“Learning is just making a connection between something abstract and the life of a kid,” says Myers Park High School’s new principal, Mark Bosco. “What really excites me is seeing what kids can do with what they are taught.”
Bosco, 43, thought he wanted to follow in his father’s footsteps and be an attorney.
“I did pre-law and minored in history, even started a master’s in political science,” he says.
But when he took a job at the YMCA he discovered that he enjoyed working with students. His “aha” moment came when his mother, a teacher, said, ‘Hello! You like working with kids, and you’re a history buff!’ ” says Bosco. His career as an educator was launched.
A native of Morris, N.Y., Bosco earned a bachelor’s degree at Hartwick College and a master’s from State University of New York at Albany.
Upon graduation teaching jobs were scarce in New York state. His mom’s mentor when she was an assistant principal in New York was Jim Amendum, then principal of Myers Park High School. He advised Bosco to send a resume to Charlotte-Mecklenburg Schools. For the next four years, Bosco taught middle-school social studies and high-school history at Northwest School of the Arts.
He left CMS in 1998 to earn a Certificate of Advanced Studies from the State University of New York at Cortland, which qualified him to be a principal and a superintendant.
Bosco returned to Charlotte in 2001, and held positions as assistant principal at Northwest School of the Arts, principal at Quail Hollow Middle School and principal of Independence High School. In 2011 he became the second in command, or executive director, of the Northeast Zone learning community at CMS.
“I was the fix-it guy,” says Bosco. His superintendant was an elementary specialist, and Bosco worked as the secondary education specialist. He helped supervise staff, and coached principals and assistant principals.
While he loved his job, he wasn’t completely satisfied.
“My impact was too far removed, and I missed it,” he said.
When he learned Myers Park Principal Thomas Spivey was retiring, Bosco made it known he was interested in the job.
“It was really a conflict between the heart and the head,” says Bosco. “I was on a career trajectory; I thought the next step would be to go to central office. But I’ve always really admired Myers Park High School. I live in the community, I have neighbors who go here. My wife is pregnant with our third child, and I had this moment, and knew that I have to do what makes me happy.”
Bosco is excited about the large and diverse population that makes up Myers Park High School. He believes the ability to be collaborative and competitive are crucial to post-high school success. “Kids can have a real-world experience that will prepare them for the real world,” he says about the school.
Myers Park High School opened in 1951 and includes a 62-acre campus and 13 individual buildings, and now has more than 2,700 students. Bosco cites the large population as a plus, because it ensures a large number of resources, including the number of Advanced Placement and International Baccalaureate classes, as well as an active PTSA.

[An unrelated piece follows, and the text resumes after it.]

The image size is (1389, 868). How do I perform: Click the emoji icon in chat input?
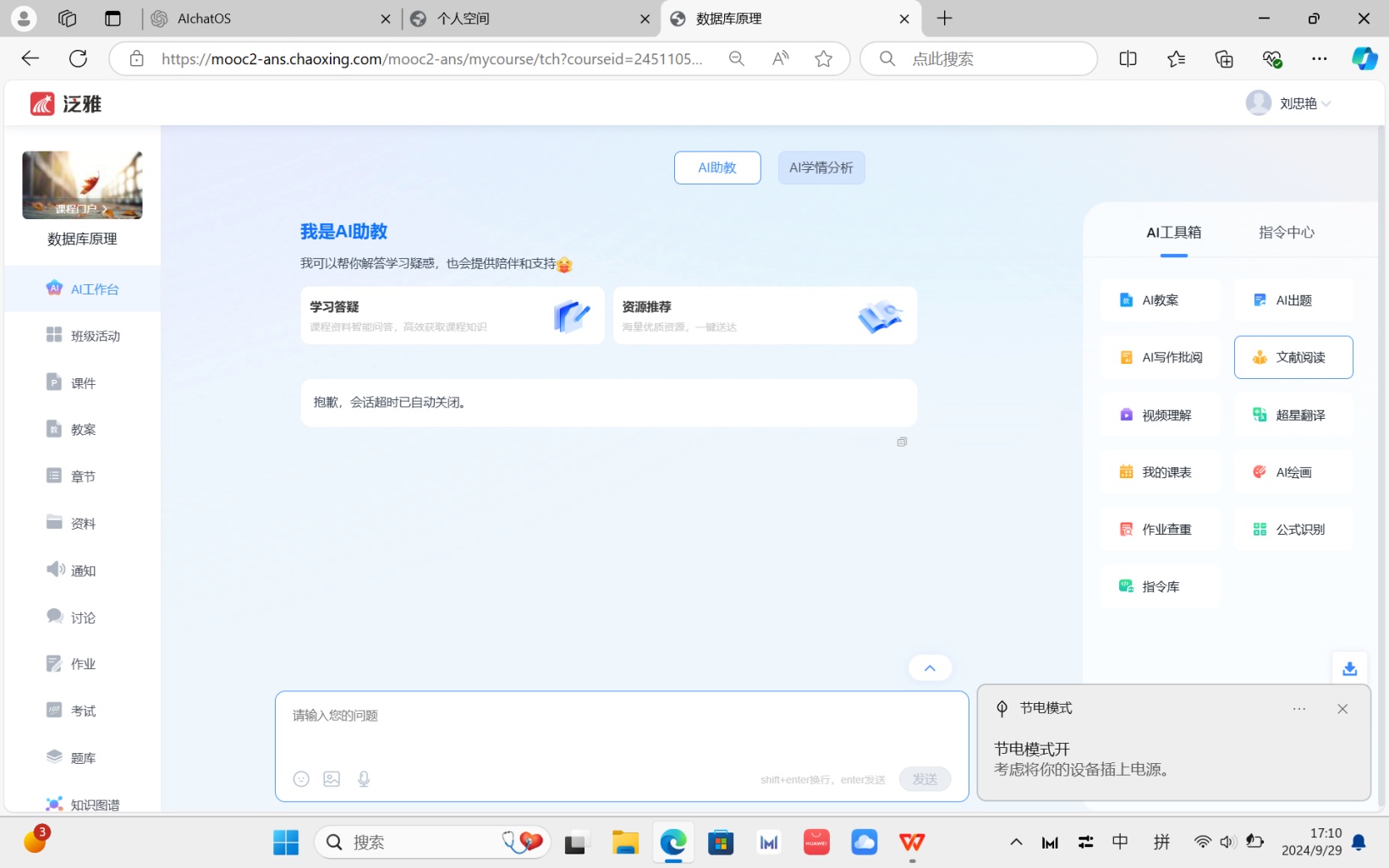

“We’ve got a great reputation for creating a family feel here, with a focus on customer service, and teachers supporting that total school program.”
But there are challenges.
“The trick is balancing the support of those programs with the needs of other kids,” he acknowledges.
This year the school is introducing a program called “Teaching with Love and Logic,” in collaboration with the Teen Health Connection. The program teaches kids to think, by reinforcing the notion that poor choices come with consequences.
A gregarious man with a positive outlook, Bosco comes to the job without preconceived notions.
“Philosophically, I want to figure things out myself,” he says.
His wish list includes increasing teacher access to technology, as well as upgrading the campus to relieve overcrowding.
In his free time Bosco is a cyclist. His wife, Samantha, is an upper-school counselor at Charlotte Country Day. They have two children, Landon, 10, and Grace, 7.
His hope for Myers Park High is to provide the best possible benefit for the greatest number of kids. As to what he learns from mistakes, Bosco says, “the trick is knowing how to embrace the fact that you made a bad choice. I’ve learned you have to take the time to listen and evaluate and make a rational decision.”